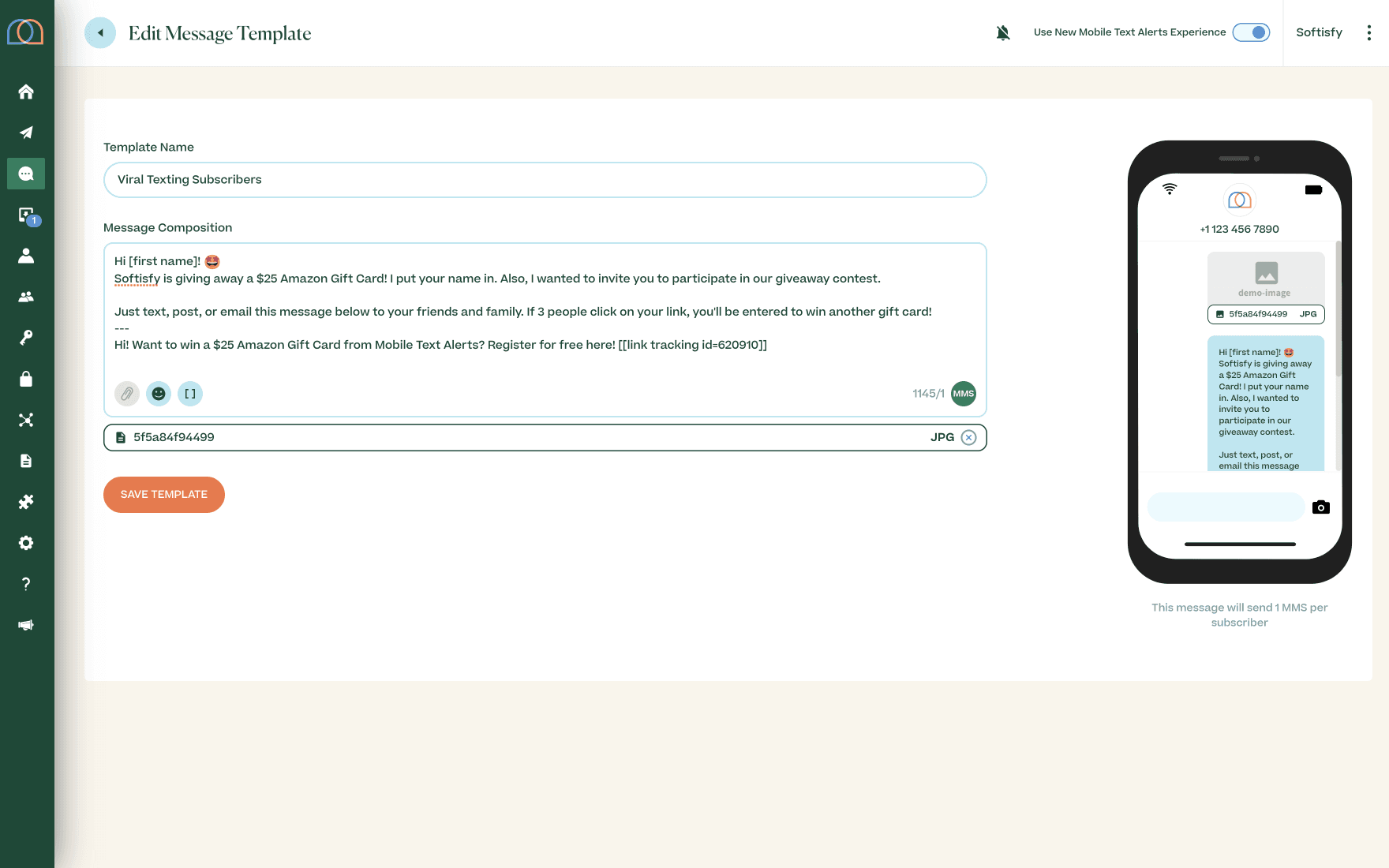The image size is (1389, 868).
Task: Click the muted notifications bell icon
Action: coord(1003,32)
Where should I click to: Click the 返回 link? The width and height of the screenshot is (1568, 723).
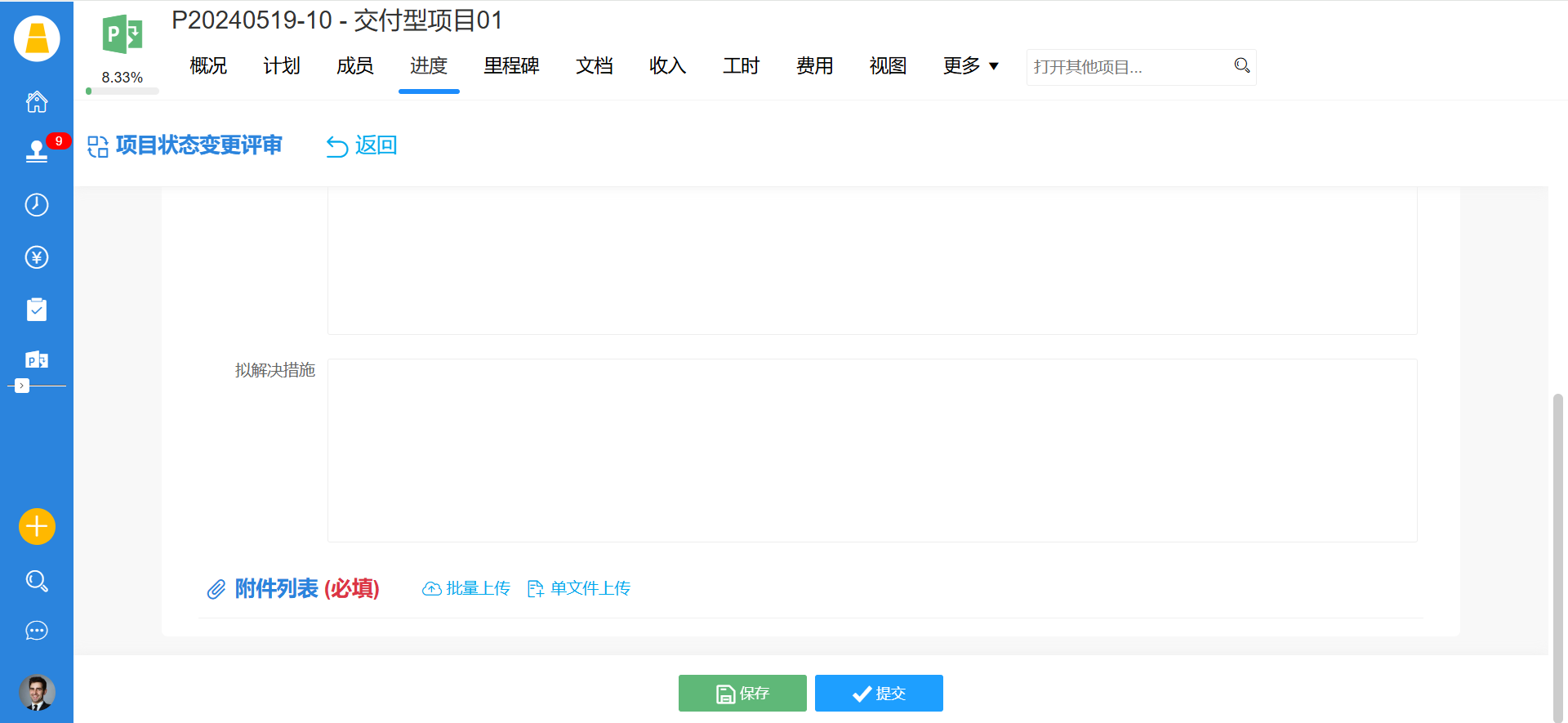(362, 145)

INSTRUCTIONS FOR THE TASK » Write out an exact reproduction of the lines from the line that holds "Where should I" to the bottom of the listing above, both ends included. Exclude pictures.

RESPONSE TO THE EXERCISE »
Where should I click to: Click the 返回 link? The width and height of the screenshot is (1568, 723).
(362, 145)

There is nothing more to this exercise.